• [DIRECTIONS]
Render the entries below as a Markdown table with the columns Row and Text, numbering each nonblank line in order. Omit the pictures from the table.

START SUPPLIED MATERIAL

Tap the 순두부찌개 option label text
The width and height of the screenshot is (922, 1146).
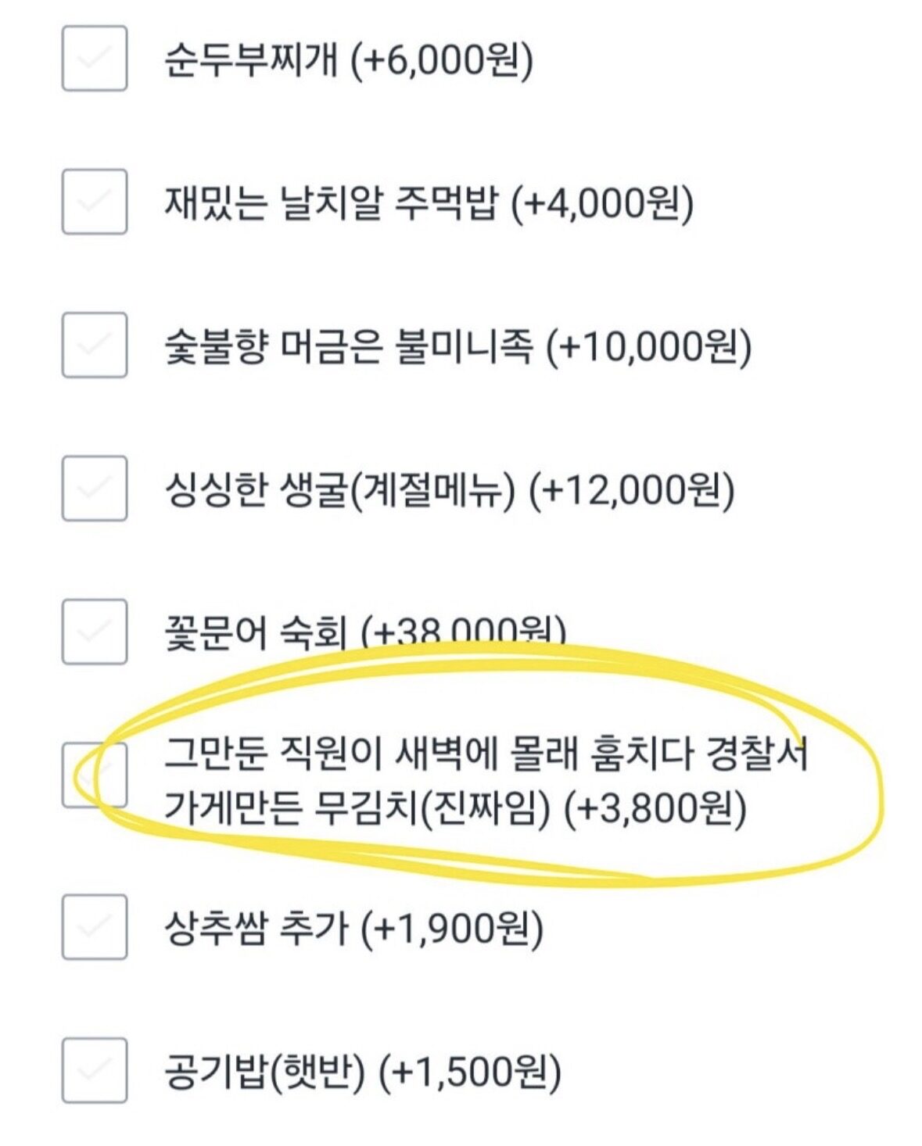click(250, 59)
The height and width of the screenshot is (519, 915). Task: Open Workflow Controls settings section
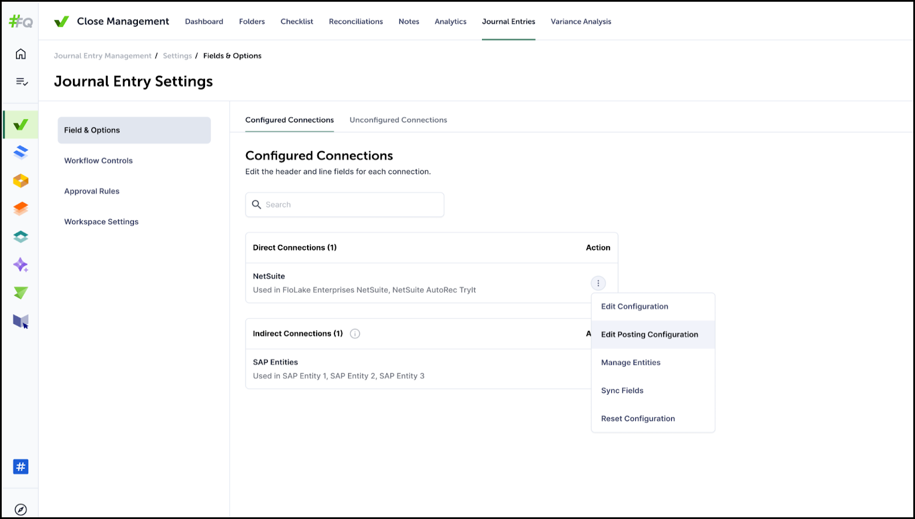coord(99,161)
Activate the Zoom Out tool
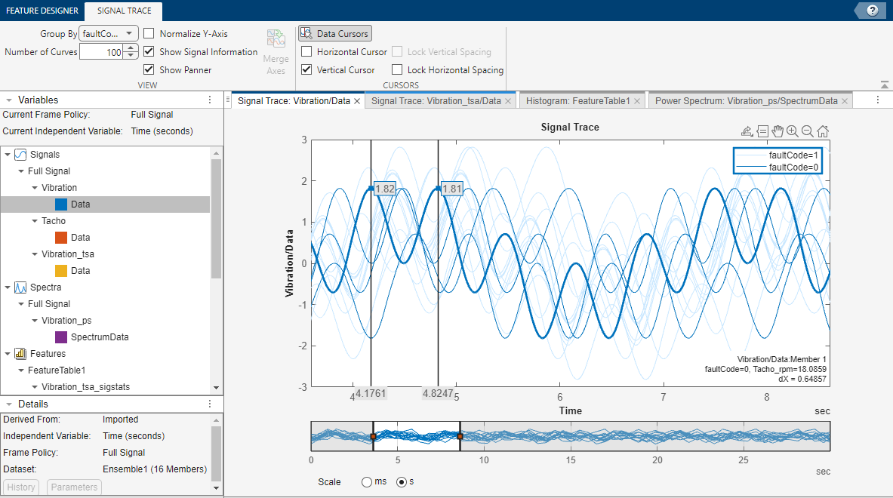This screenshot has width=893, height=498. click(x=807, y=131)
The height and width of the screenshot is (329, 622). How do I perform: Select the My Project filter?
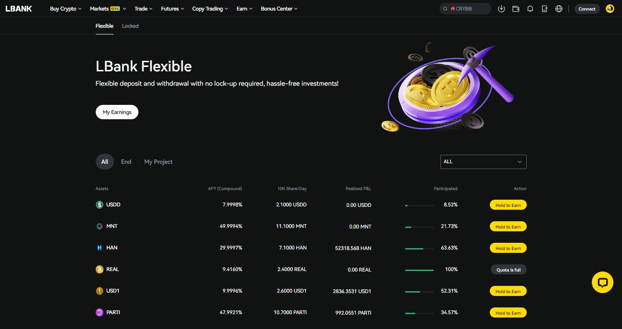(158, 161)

END SUPPLIED MATERIAL

• [COMPLETED TASK]
| Row | Text |
|---|---|
| 1 | Tap the 순두부찌개 option label text |
| 2 | The width and height of the screenshot is (922, 1146). |
| 3 | click(250, 59) |
| 4 | The height and width of the screenshot is (519, 915). Task: Open Workflow Controls settings section |
| 5 | coord(99,161) |
| 6 | Activate the Zoom Out tool |
| 7 | This screenshot has width=893, height=498. click(x=807, y=131) |
| 8 | The height and width of the screenshot is (329, 622). How do I perform: Select the My Project filter? |
| 9 | (158, 161) |